Venmo, the mobile payment app owned by PayPal is churning out new features and services to keep its more than 40 million customers happy.

The most recent evidence: its instant transfer via a bank account feature it launched earlier in August. In a blog post, Venmo said the new service provides yet another way for customers to instantly access their funds. In 2018 Venmo added instant transfer of funds via a debit card, with customers paying a 1% fee for the convenience. It's now expanding that with the instant transfer to a bank account and maintaining the same fee scheme.

The new feature is part of Venmo’s efforts to maintain its momentum and continue to grow. It ended the first quarter with more than 40 million users who are considered active. When reporting earnings, PayPal Chief Executive Dan Schulman said Venmo is seeing “significant momentum” with user growth continuing to accelerate.

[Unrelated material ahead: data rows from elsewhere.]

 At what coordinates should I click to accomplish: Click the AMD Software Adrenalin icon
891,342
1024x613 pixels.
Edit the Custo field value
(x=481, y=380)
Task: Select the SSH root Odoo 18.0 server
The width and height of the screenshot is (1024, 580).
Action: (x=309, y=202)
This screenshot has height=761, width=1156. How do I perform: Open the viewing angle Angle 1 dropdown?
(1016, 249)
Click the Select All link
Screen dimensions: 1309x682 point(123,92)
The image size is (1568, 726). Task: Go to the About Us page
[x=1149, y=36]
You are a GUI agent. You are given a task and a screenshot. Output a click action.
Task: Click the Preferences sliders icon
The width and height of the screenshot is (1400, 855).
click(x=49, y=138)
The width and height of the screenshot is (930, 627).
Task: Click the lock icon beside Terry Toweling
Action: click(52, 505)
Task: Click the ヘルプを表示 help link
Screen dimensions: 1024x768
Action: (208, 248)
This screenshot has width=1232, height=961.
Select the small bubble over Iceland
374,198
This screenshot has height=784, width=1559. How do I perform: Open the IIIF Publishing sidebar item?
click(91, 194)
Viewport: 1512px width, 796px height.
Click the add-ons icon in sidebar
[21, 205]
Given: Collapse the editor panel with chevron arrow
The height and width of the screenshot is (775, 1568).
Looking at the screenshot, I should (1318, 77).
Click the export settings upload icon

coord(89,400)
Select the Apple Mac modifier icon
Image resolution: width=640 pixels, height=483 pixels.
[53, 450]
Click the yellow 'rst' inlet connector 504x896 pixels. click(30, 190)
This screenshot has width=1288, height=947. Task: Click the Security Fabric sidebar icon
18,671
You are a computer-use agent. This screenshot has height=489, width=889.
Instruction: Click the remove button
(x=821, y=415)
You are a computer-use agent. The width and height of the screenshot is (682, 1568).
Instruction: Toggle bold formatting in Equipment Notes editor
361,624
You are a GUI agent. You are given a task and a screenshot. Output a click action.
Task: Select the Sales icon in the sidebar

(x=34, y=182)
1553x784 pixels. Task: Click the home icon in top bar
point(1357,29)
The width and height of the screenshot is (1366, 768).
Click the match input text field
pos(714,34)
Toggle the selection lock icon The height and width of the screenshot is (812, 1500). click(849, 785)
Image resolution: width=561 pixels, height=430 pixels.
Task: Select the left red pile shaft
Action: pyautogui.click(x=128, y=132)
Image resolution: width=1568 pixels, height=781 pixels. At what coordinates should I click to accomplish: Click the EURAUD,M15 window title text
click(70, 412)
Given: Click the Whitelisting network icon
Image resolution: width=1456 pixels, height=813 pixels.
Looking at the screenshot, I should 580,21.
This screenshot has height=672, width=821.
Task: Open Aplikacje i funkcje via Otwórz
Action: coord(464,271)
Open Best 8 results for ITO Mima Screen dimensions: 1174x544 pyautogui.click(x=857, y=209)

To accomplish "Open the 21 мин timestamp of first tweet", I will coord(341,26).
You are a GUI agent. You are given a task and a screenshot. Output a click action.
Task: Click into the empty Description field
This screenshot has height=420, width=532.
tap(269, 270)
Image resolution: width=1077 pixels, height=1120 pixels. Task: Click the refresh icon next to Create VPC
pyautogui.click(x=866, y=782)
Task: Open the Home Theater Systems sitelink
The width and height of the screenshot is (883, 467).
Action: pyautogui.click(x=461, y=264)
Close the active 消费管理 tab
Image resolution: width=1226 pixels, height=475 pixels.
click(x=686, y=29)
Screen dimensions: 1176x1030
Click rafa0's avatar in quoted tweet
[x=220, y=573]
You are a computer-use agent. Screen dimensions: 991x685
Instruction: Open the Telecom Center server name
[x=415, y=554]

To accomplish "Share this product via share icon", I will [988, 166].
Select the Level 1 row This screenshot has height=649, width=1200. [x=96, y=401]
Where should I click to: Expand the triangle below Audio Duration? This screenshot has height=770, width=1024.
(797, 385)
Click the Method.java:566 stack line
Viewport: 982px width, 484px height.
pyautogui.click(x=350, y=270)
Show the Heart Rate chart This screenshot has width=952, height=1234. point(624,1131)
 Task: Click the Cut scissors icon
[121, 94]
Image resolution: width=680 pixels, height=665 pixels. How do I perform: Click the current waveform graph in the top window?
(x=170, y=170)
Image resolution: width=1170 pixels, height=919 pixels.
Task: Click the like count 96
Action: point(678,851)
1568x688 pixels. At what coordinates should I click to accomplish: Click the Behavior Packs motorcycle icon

Mobile payments are becoming a big business, with Americans beginning to embrace the payment method like their counterparts in Europe. Being able to send money to a friend within seconds has lots of appeal for the masses. That is driving interest from all sorts of companies that want to capitalize on this trend. After all, it's not too cost-intensive to launch a digital payments company.

According to one publication, it costs between $100,000 to $150,000 for a startup to create a peer-to-peer mobile payment service similar to Venmo. It can be done for cheaper, but Appinventiv argues there is a bigger return if a developer includes all the features that Venmo offers. Some key ones include the ability to link bank accounts and debit cards, share purchases and make digital purchases.

But while the cost to launch is low, there's a reason not all the mobile payment companies have more than 40 million active users like Venmo. Venmo has been wildly successful because there is a social aspect to the act of sending money to friends, family, and co-workers.

Other peer-to-peer payment networks focus on the transaction, Venmo is all about being social. It’s Social Feed which lets people see what an individual in a network spent money on, is popular among its customers. Users can share payment activity with friends and comment on transactions. A user’s activity can also be shared with the entire Venmo public with customers able to react through the app’s feed. It's one of the big reasons Venmo resonates with millennials and those younger. Sharing every aspect of their life, even the mundane ones like splitting the bill for a meal is second nature for millennials. Venmo has tapped into that, which has led to its popularity.

“Venmo is not an inherently social app in the way of Facebook or Twitter, but it offers emotional support and the ability to keep in touch,” said Cliff Lampe, the social-media professor at the University of Michigan’s School of Information in the Appinventiv report. “Young people are good at repurposing feeds and emojis and signals to mean different things and to become social even when it’s not intended to be social.”